### QUOTED TEXT:
++++++++++
LONDON, Feb 5 (Thomson Reuters Foundation) - Almost 60,000 personal data breaches have been reported to Europe's regulators since the EU adopted a landmark privacy law, according to figures published on Tuesday that campaigners said should spur people to think twice about what they share online.

The EU's General Data Protection Regulation (GDPR) requires organisations holding personal information, such as a person's name, address and religion, to notify authorities when they suffer a breach - or face a hefty fine.

Leaks reported since the law was adopted in May 2018 included anything from major hacks to minor incidents like an email sent to the wrong address or lost USB stick, according to a study by global law firm DLA Piper. "The GDPR is driving personal data breach out into the open," said Ross McKean, a partner at the firm specialising in cyber and data protection.

Of the 26 countries analysed, the Netherlands, Germany and Britain, reported the most breaches, while Italy, Greece and Romania had the lowest per capita rate of reporting - something that suggested varying levels of compliance, said McKean.
++++++++++
### SET EXERCISE 1:
Scale the records between the line holding "Task: Click the Weak Substitute title" and the line holding "Action: pyautogui.click(x=305, y=102)", inclusive. Reproduce them with their requests, multiply each click coordinate by 1.15, round it to a whole number (halves go up), and omit the pictures.
The news excerpt and the records below it were taken from unrelated sources.

### RECORDS PROVIDED:
++++++++++
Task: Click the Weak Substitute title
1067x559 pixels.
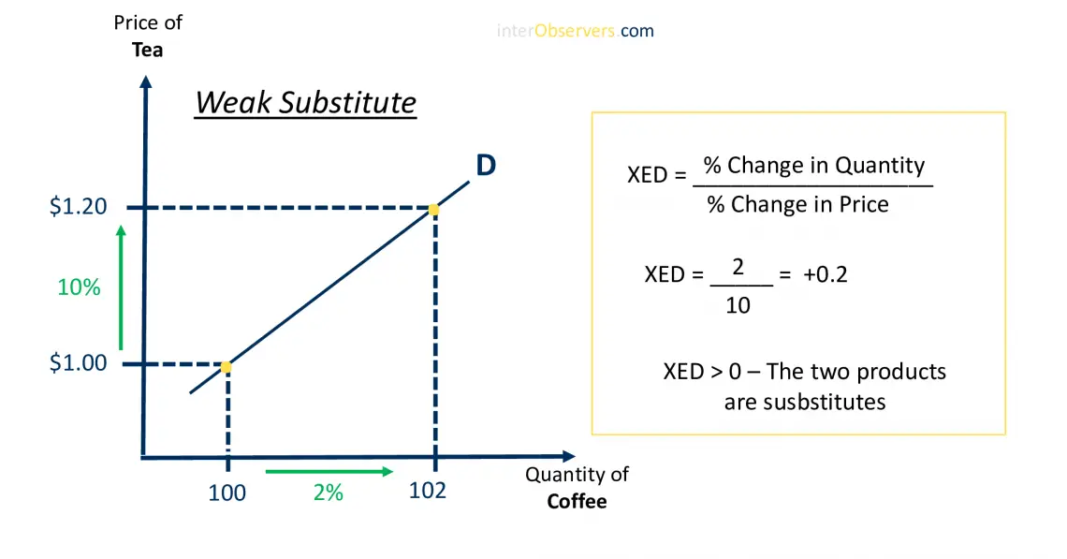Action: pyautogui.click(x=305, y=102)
++++++++++
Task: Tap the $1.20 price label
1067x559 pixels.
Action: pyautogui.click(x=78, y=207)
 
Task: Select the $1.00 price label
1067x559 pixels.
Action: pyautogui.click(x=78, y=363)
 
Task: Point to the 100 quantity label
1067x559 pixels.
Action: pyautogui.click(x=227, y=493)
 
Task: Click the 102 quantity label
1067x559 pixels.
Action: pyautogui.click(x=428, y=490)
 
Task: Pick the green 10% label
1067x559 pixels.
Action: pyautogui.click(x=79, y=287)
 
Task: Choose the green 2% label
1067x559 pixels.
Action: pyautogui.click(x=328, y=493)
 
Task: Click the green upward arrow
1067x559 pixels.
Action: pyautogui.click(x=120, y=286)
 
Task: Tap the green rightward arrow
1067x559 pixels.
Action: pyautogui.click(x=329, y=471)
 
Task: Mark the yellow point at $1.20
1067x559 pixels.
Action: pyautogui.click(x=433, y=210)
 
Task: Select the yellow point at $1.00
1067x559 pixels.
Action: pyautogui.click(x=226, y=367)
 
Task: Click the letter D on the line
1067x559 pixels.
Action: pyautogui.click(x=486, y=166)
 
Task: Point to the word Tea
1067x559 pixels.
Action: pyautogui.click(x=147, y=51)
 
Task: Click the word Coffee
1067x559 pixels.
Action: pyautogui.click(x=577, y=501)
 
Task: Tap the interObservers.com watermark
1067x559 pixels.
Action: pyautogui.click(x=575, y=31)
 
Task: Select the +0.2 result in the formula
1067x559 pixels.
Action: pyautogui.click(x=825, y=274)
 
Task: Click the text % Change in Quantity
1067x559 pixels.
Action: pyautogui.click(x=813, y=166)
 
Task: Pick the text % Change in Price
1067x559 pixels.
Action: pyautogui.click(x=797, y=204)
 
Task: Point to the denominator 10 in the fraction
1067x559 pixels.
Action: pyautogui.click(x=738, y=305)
++++++++++
### SET EXERCISE 2:
In the GDPR news excerpt, why do organisations holding personal information notify authorities when they suffer a breach?

### COMPLETE OUTPUT 1:
Task: Click the Weak Substitute title
1067x559 pixels.
Action: pyautogui.click(x=351, y=117)

### COMPLETE OUTPUT 2:
The EU's General Data Protection Regulation requires organisations holding personal information, such as a person's name, address and religion, to report breaches to the authorities. An organisation that fails to do so faces a hefty fine.